__TEXTO EXTRAÍDO__:
Cresci num mundo assolado pela incultura intelectual. Um dia, sem que ninguém me guiasse, cheguei por acaso a uma estante de livros e esse fato mudou radicalmente minha vida. Através dos livros, dos autores que li e transfiguraram minha vida infeliz e corroída pela rotina e o tédio, passei a ver o mundo com outros olhos. Graças à literatura, expandi imaginariamente os horizontes de minha vida e a solidão, que até então fora uma fonte de sofrimento e carência, tornou-se um modo intraduzível de convívio simbólico com mundos remotos e sonhados, não obstante reais para o ser extraviado que eu era.
Mais tarde descobri a figura do intelectual como agente de transformação política da realidade e me persuadi de que ele era a consciência de um mundo alienado, um mundo no qual sempre me senti estrangeiro. Os intelectuais que então me pareciam modelares foram combatentes de ditaduras e tiranias, defensores, por conseguinte, da liberdade e de um mundo mais justo, quando não utopicamente além das formas de dominação que têm castigado a história humana através de milênios. No século XX, muitos desses intelectuais foram marxistas militantes, nas suas muitas e variáveis facções, ou pelo menos companheiros de viagem, com perfil ideológico igualmente variável.
Despertei para a política exatamente quando irromperam os anos de chumbo da última ditadura brasileira. Mero companheiro de viagem, eclético e cético por formação e talvez temperamento, nunca aderi ao marxismo. O mundo dividido pela guerra fria enfim desintegrou-se em 1989. Embora há muito fosse crítico com relação ao marxismo, foi depois disso que conheci as formas mais brutais das tiranias impostas em nome do comunismo ao longo do século XX.

__MATERIAL FORNECIDO__:
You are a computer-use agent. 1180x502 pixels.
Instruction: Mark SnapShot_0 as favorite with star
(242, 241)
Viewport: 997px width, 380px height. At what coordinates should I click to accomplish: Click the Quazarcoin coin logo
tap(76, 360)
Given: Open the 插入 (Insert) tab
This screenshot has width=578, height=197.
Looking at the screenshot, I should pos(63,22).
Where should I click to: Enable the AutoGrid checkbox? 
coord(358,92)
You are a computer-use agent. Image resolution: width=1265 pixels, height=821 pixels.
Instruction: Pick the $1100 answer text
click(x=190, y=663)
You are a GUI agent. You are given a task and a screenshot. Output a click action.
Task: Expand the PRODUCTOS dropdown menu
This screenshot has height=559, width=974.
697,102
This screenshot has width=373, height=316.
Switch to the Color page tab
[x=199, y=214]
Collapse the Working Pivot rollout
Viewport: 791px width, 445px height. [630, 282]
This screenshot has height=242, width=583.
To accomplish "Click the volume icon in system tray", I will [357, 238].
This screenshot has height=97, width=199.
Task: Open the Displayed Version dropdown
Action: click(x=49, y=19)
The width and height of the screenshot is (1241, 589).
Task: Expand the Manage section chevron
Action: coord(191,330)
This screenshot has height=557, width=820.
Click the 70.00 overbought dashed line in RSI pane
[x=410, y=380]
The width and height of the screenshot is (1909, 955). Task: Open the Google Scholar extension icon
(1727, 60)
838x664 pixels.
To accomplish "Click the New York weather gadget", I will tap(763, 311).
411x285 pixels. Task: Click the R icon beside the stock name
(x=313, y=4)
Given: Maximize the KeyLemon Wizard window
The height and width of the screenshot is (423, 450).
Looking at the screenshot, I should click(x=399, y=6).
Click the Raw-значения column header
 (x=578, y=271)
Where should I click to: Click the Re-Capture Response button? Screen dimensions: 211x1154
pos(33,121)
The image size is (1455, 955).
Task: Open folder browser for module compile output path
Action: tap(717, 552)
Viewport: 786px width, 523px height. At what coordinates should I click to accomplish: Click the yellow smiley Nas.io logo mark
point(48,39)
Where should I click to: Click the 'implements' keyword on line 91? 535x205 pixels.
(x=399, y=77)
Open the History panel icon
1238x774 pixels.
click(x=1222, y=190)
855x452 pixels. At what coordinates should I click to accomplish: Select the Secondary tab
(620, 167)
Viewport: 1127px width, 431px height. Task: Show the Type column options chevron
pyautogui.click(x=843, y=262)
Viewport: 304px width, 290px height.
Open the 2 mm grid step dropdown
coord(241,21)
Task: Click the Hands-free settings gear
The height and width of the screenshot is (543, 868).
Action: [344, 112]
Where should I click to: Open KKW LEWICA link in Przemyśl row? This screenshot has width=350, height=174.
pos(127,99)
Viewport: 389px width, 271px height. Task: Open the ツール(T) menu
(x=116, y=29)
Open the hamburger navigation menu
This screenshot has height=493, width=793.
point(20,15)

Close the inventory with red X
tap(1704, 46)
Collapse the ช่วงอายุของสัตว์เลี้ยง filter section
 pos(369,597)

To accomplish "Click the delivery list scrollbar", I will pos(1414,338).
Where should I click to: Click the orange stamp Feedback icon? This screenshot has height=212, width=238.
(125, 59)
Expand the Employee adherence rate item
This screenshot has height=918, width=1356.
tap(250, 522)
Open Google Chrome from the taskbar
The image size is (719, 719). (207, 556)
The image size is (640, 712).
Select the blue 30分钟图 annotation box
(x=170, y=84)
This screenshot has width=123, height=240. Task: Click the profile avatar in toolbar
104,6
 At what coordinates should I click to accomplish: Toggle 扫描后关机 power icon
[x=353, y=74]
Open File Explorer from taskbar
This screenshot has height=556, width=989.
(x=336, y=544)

__TAREFAS__:
- A) De acordo com o texto extraído, em que ano o mundo dividido pela guerra fria se desintegrou?
- B) Reescreva o trecho do texto extraído que vai de "Mais tarde descobri" até "ideológico igualmente variável.", substituindo "ditaduras" por "regimes autoritários".
- C) Escreva a continuação do texto extraído, o relato sobre livros, intelectuais e política, a partir do ponto em que ele termina.

__RESPOSTAS DO EXERCÍCIO__:
- A) Em 1989.

- B)
Mais tarde descobri a figura do intelectual como agente de transformação política da realidade e me persuadi de que ele era a consciência de um mundo alienado, um mundo no qual sempre me senti estrangeiro. Os intelectuais que então me pareciam modelares foram combatentes de regimes autoritários e tiranias, defensores, por conseguinte, da liberdade e de um mundo mais justo, quando não utopicamente além das formas de dominação que têm castigado a história humana através de milênios. No século XX, muitos desses intelectuais foram marxistas militantes, nas suas muitas e variáveis facções, ou pelo menos companheiros de viagem, com perfil ideológico igualmente variável.

- C)
Lendo a historiografia mais recente, renovada pela revelação de arquivos até então inacessíveis, notadamente no que foi a União Soviética, tomei consciência mais precisa dos horrores perpetrados em nome de belos ideais utópicos que marcaram de forma profunda a minha geração e algumas precedentes. Esse balanço crítico, também uma revisão de minhas ilusões humanistas, convenceu-me de que os intelectuais são antes cúmplices e agentes da tirania do que a consciência libertária da sociedade. Em suma, não mais me iludo com eles. O que me conforta na minha descrença é saber que são desmascarados também por intelectuais. De tudo resta, portanto, minha percepção do intelectual como figura ambígua.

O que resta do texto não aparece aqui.